Treating opioid use disorder significantly lowers the very high rate (8 times the general population) of suicide among people with opioid dependence.
A Scottish study, led by Glasgow Caledonian University, supported by the NIHR Health Protection Research Unit in Behavioural Science and Evaluation at the University of Bristol reports of over 45,000 patients receiving methadone or buprenorphine for opioid use disorder reported this important result in the scientific journal Addiction.
There were 575 suicides among the group of 46,453 people with opioid use disorder, accounting for 1.2% of the group. Although every member of the group received an OAT prescription at some point between 2011 and 2020, some of those suicides occurred during periods when people were not in receipt of an OAT prescription. The study assumed that every suicide that occurred more than 60 days after the person received an OAT prescription would have happened while the person was not on drug treatment for opioid dependence.
When researchers divided the 575 suicide deaths into those occurring while the person was on OAT versus those committed while the person was no longer on OAT, they found that the rate of suicide for people not on OAT was more than three times higher than the rate for people on OAT.
Lead author and researcher at Glasgow Caledonian University Rosalyn Fraser commented:
People with opioid dependence in Scotland are at much higher risk of suicide than the general population. But there is strong evidence that suicide rates are lower among people receiving methadone or buprenorphine. OAT helps people access other support services, stabilises drug use, and provides opportunities to build therapeutic relationships and reduce isolation. It’s very important to get people with opioid dependence into drug treatment to reduce their suicide risk.
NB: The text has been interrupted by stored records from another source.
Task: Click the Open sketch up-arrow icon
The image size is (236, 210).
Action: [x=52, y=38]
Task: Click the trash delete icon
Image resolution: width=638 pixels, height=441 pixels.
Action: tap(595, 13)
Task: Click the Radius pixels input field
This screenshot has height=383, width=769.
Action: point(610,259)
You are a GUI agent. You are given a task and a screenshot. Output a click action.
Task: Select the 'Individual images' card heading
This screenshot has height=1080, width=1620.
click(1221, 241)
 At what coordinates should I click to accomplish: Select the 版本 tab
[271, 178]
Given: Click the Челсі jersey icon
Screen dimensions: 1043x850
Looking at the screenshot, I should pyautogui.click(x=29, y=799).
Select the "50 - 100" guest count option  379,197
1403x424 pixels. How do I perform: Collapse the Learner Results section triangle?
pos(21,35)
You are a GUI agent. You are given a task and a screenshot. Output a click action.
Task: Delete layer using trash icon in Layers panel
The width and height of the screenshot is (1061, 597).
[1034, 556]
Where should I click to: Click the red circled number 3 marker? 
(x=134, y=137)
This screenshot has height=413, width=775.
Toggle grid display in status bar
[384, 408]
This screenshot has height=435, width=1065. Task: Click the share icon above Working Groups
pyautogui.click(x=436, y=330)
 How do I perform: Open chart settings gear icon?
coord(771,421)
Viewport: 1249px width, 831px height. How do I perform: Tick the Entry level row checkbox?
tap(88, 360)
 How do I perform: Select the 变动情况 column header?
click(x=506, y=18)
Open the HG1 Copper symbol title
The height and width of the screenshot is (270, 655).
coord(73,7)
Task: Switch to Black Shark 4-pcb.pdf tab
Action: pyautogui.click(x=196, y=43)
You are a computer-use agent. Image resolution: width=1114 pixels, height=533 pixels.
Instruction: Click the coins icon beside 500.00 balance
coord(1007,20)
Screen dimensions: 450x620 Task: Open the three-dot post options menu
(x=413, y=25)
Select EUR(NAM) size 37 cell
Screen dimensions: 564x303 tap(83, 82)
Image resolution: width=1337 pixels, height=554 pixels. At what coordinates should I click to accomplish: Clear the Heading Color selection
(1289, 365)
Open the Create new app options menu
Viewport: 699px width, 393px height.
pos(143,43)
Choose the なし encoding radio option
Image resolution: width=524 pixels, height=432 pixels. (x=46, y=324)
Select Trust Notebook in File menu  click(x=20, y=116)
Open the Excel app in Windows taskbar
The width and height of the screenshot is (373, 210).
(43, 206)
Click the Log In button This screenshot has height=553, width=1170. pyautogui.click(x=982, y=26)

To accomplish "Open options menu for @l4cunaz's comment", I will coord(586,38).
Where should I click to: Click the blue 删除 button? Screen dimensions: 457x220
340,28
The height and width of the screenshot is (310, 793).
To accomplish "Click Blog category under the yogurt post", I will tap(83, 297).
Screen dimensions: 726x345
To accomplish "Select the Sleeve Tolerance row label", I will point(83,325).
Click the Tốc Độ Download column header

Senior author and Glasgow Caledonian University Professor in Public Health Andrew McAuley added:
In Scotland, trends in suicide in people who are opioid dependent declined during a period where overdose deaths more than doubled. Importantly, retention in opioid agonist treatment is a critical intervention both for suicide and opioid overdose prevention strategies.
Matthew Hickman, Professor in Public Health and Epidemiology in Bristol Medical School: Population Health Sciences (PHS) and Head of Bristol’s HPRU, said:
We do think the reduction in suicide when people are on Opioid Agonist Treatment (OAT) is due to combination of pharmacotherapy and psychological interventions delivered during OAT. However, we did not have detailed exposure information on the intensity or duration of psychological interventions. We note also that suicide rate in people who are dependent on opioids in Scotland is substantially higher than risk in the general population and higher than equivalent populations elsewhere – such as people in OAT in New South Wales. Therefore, the implication is whether additional self-harm and suicide prevention interventions should be added to psychological interventions delivered during OAT and whether it is possible to target these to people with opioid dependence who are greater risk of suicide.